Find each line in the entries below that contains the string "width", matching case exactly, and copy those lines.

- _Stored records_
§
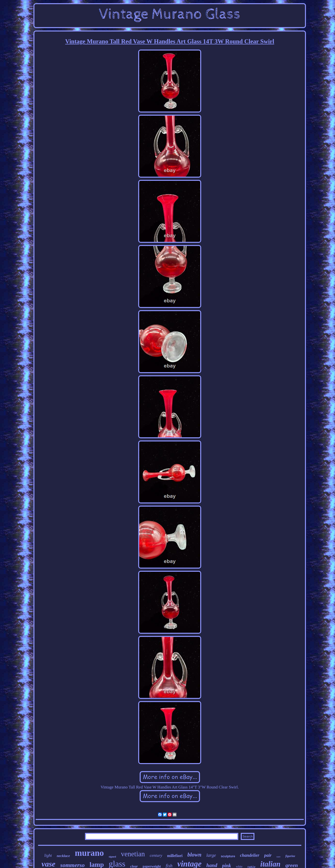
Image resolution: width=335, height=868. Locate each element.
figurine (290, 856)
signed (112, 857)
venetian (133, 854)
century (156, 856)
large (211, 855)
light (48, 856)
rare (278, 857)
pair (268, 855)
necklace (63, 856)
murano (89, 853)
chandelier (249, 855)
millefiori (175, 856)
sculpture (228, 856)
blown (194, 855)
§
- _Problem solution_
Image resolution: width=335, height=868. Locate each element.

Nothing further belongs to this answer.